The pleasant Welsh university town of Aberystwyth is ending a disastrous year-long experiment. In their wisdom, the town elders decided last year to fire all the traffic wardens, believing that decency and common sense would cause the citizenry to park responsibly and safely even without the threat of a ticket. Bad call! With the wardens off the streets, the locals all turned into John Terry, parking wherever they liked and turning the town into a chaotic hell-hole. Now the wardens are coming back, to the relief of all concerned.
Here in equally pleasant St Albans, we could have saved them the trouble. A number of years ago, our parking wardens staged a long strike. With the regulations unenforced, the result was mayhem, and there was great rejoicing (maybe I'm overstating the case a bit) when the tubby guys in blue were back on the prowl.
Not that the return of the wardens has put an end to all parking grievances in our fair city. The big issue: people don't want to have to pay for the privilege of stashing a ton of metal by the side of the road. Parking for free seems to be some kind of human right, which the local council messes with at its extreme peril. One gent from a nearby village wrote indignantly to the local paper last month that the twice-weekly St Albans market was no longer on his must-do list, thanks to the parking charges. The opportunity to take part in something that has been a tradition in the city for more than a thousand years, and to support local farmers and businessmen, is as naught compared to the outrageous imposition of having to pay a pound to park his precious steed.

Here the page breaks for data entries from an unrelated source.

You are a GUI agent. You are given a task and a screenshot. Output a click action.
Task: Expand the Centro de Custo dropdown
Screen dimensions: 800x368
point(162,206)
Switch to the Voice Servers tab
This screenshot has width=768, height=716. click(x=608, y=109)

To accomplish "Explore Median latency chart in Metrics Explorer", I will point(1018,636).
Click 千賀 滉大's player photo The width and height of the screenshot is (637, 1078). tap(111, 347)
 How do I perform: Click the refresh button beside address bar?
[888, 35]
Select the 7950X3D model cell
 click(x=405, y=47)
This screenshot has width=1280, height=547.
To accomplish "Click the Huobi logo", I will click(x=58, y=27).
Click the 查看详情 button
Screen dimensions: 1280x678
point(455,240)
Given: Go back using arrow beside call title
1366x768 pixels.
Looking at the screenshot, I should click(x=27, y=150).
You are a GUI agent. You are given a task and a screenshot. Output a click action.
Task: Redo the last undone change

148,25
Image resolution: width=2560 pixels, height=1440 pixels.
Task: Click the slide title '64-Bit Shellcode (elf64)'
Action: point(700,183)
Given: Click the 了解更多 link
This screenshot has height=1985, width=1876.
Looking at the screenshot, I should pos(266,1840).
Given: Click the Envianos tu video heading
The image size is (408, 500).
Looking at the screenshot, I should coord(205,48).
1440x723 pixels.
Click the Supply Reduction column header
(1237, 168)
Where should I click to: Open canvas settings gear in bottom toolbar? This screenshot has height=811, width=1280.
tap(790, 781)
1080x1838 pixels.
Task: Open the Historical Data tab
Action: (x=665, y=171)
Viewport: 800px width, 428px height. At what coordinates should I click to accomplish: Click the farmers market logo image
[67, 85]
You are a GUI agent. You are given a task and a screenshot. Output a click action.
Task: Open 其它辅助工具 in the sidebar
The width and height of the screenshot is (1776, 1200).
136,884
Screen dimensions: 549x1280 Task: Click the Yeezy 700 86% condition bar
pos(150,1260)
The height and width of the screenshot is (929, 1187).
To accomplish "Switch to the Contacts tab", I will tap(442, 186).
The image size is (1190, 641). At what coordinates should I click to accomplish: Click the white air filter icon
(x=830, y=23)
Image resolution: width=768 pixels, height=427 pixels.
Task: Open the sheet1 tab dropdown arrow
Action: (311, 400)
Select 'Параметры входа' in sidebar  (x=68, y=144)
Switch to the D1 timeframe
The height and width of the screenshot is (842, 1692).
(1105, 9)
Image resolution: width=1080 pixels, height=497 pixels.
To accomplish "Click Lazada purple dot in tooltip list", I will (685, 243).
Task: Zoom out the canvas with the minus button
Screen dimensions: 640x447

Elsewhere in town, there is outrage at the local council's attempts to stop visitors to the ruins of Roman Verulamium and the (unruined) Abbey from parking on the grass verges in order to avoid parking charges. One local councillor warned that the City could not afford to be seen as unfriendly to visitors, though it's not clear why we want to be friends with the kind of people who won't pay for parking: those cheapskates probably bring their own sandwiches too.
It's not just in parking that St Albans leads the way. Recently the once-great city of Detroit announced that it would be dousing a lot of its streetlights to save money. Hey, Motown, get with the program! Here in St A, the local council started doing that some time ago, and very well it's gone too. The sensors initially installed on the lights -- all 40,000 of them across the county -- were faulty, and had to be replaced, and there were stories from all over the area of lights turning off mid-evening, and not at midnight as they were supposed to. However, Detroit may avoid that fate, as it's going down a cheaper route -- almost half of the city's streetlights have failed anyway, and they're simply not being replaced. Let's hope St Albans council doesn't get wind of that.